### What to work on
Copy the data below from its first line down to the line containing "[x=642, y=46]", including both of those lines and nothing after them.

### Entries provided

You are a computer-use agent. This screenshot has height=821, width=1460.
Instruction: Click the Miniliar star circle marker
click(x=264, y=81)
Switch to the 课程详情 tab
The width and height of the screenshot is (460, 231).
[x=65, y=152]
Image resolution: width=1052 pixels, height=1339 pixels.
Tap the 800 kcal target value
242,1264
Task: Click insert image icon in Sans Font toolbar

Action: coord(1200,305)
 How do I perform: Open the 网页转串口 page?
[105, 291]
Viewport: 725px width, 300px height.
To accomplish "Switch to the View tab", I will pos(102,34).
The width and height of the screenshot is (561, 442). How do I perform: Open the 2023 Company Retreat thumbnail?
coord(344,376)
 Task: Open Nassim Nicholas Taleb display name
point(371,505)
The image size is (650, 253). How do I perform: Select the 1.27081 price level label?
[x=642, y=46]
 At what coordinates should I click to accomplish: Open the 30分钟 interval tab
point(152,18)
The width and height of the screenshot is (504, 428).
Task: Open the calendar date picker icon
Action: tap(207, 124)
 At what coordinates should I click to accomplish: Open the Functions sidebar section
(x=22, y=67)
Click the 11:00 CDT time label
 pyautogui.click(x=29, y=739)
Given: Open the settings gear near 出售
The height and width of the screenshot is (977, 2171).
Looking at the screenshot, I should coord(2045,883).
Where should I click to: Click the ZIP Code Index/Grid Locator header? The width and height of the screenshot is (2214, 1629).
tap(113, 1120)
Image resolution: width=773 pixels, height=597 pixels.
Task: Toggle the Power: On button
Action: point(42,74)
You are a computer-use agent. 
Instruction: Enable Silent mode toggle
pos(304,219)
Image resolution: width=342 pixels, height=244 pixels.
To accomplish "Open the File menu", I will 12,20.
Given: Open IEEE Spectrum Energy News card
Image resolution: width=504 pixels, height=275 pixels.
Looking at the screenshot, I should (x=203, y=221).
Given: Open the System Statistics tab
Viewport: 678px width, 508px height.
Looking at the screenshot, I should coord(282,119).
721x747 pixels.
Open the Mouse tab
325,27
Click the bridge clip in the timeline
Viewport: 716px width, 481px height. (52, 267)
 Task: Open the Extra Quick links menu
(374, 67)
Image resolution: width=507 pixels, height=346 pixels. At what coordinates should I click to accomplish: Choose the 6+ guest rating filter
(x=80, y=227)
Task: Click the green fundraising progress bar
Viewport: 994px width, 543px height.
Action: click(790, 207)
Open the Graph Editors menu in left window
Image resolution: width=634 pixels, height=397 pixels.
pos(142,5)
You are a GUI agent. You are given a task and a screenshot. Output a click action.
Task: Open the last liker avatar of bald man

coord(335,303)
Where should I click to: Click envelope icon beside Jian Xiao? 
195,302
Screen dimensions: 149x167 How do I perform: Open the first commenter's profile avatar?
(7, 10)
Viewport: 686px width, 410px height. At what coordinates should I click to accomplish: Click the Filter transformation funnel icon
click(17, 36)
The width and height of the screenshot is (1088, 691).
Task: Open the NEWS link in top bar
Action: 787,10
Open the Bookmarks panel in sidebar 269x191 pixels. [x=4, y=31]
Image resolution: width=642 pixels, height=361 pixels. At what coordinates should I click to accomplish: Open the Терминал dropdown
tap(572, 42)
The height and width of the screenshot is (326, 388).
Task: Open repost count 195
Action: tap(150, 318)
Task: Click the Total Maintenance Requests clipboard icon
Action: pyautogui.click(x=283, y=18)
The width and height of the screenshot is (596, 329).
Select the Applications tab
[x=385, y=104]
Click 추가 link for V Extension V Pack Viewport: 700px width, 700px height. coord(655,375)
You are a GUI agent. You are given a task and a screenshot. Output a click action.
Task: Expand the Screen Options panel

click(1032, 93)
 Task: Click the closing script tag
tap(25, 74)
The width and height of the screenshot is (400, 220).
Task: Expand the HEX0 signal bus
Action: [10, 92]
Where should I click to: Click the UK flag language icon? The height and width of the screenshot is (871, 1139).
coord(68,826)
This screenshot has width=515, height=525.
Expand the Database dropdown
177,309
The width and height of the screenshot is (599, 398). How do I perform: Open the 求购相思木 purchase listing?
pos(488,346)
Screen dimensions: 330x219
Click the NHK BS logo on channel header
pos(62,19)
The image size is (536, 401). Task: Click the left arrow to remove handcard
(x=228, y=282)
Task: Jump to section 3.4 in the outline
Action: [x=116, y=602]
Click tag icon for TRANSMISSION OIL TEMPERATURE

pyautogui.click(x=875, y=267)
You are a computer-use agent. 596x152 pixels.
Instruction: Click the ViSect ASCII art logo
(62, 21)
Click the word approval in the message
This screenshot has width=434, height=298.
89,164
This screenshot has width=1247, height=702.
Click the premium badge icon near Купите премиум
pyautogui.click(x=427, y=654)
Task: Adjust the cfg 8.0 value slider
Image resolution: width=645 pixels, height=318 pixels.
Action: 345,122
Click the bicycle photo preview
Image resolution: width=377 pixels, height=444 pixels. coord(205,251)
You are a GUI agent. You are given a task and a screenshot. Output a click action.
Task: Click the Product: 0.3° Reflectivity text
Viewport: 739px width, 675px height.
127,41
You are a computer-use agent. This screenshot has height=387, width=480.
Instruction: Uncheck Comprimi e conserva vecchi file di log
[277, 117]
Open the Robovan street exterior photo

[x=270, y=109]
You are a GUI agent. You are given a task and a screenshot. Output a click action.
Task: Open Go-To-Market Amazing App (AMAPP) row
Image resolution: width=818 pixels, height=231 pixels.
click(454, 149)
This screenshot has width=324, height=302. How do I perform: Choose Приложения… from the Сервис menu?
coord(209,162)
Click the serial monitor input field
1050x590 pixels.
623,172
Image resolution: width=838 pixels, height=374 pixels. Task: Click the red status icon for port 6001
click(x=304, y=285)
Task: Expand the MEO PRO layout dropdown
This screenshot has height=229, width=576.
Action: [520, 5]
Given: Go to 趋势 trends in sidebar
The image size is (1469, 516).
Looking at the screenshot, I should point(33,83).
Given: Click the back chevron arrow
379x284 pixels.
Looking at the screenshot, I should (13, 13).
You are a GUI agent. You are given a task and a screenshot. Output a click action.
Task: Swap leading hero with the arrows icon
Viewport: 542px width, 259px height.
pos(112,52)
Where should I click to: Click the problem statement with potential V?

### Correct answer
You are a computer-use agent. This screenshot has height=821, width=1460.
Instruction: Click the Miniliar star circle marker
click(x=264, y=81)
Switch to the 课程详情 tab
The width and height of the screenshot is (460, 231).
[x=65, y=152]
Image resolution: width=1052 pixels, height=1339 pixels.
Tap the 800 kcal target value
242,1264
Task: Click insert image icon in Sans Font toolbar

Action: coord(1200,305)
 How do I perform: Open the 网页转串口 page?
[105, 291]
Viewport: 725px width, 300px height.
To accomplish "Switch to the View tab", I will pos(102,34).
The width and height of the screenshot is (561, 442). How do I perform: Open the 2023 Company Retreat thumbnail?
coord(344,376)
 Task: Open Nassim Nicholas Taleb display name
point(371,505)
The image size is (650, 253). How do I perform: Select the 1.27081 price level label?
[x=642, y=46]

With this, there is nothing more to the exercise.